# What this task involves:
Copy out each line of the data below in which "computer" appears.

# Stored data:
____________

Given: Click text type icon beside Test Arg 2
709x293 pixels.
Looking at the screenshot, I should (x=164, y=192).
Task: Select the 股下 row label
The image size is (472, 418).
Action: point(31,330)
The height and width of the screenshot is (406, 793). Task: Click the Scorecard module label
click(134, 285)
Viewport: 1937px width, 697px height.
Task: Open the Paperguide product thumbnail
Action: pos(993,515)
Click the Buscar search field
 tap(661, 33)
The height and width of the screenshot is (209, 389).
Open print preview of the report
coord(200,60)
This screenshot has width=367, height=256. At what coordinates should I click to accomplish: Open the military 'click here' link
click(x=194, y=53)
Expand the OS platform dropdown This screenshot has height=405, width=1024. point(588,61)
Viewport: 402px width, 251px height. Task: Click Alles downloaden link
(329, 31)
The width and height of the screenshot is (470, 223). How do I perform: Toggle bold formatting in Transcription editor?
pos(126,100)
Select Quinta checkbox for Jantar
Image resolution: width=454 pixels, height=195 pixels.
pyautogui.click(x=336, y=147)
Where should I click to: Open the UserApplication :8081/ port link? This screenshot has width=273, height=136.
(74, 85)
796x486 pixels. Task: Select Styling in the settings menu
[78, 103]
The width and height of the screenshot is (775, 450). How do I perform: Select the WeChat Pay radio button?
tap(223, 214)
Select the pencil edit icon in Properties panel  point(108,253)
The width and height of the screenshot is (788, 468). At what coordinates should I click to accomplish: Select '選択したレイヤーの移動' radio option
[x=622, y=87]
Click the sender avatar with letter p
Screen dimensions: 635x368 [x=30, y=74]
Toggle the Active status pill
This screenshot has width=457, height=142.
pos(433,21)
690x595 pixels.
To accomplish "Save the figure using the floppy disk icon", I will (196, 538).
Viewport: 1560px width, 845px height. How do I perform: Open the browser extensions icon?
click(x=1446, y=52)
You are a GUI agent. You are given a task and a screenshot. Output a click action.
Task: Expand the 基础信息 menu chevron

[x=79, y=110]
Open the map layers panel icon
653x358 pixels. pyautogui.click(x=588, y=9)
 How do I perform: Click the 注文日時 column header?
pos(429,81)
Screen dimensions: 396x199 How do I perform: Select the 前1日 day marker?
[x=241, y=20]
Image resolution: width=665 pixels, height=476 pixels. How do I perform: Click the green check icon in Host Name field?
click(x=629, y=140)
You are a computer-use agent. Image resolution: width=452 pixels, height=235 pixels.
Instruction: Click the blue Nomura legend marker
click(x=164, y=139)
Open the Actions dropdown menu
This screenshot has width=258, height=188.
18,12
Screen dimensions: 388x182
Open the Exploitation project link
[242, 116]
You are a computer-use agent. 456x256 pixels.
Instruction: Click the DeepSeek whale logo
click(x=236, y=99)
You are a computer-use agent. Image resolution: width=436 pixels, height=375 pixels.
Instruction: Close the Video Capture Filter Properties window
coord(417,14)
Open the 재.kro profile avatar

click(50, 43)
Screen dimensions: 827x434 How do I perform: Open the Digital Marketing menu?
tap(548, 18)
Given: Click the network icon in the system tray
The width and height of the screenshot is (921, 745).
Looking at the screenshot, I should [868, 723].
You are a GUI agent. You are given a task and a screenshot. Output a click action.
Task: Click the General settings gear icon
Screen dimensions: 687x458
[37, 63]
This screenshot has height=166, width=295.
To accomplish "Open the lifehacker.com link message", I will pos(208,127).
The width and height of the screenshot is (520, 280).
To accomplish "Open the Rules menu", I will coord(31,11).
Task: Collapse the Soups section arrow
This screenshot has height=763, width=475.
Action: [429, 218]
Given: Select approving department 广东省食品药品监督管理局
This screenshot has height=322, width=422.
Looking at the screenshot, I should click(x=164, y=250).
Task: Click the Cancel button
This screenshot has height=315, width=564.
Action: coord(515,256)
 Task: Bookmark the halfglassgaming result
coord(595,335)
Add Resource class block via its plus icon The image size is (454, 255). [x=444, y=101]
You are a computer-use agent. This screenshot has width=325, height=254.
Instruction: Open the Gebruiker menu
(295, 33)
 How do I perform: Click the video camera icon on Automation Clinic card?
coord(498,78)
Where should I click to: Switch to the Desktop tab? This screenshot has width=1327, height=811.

____________

# Written solution:
You are a computer-use agent. Image resolution: width=452 pixels, height=235 pixels.
You are a computer-use agent. 456x256 pixels.
You are a computer-use agent. Image resolution: width=436 pixels, height=375 pixels.
You are a computer-use agent. This screenshot has width=325, height=254.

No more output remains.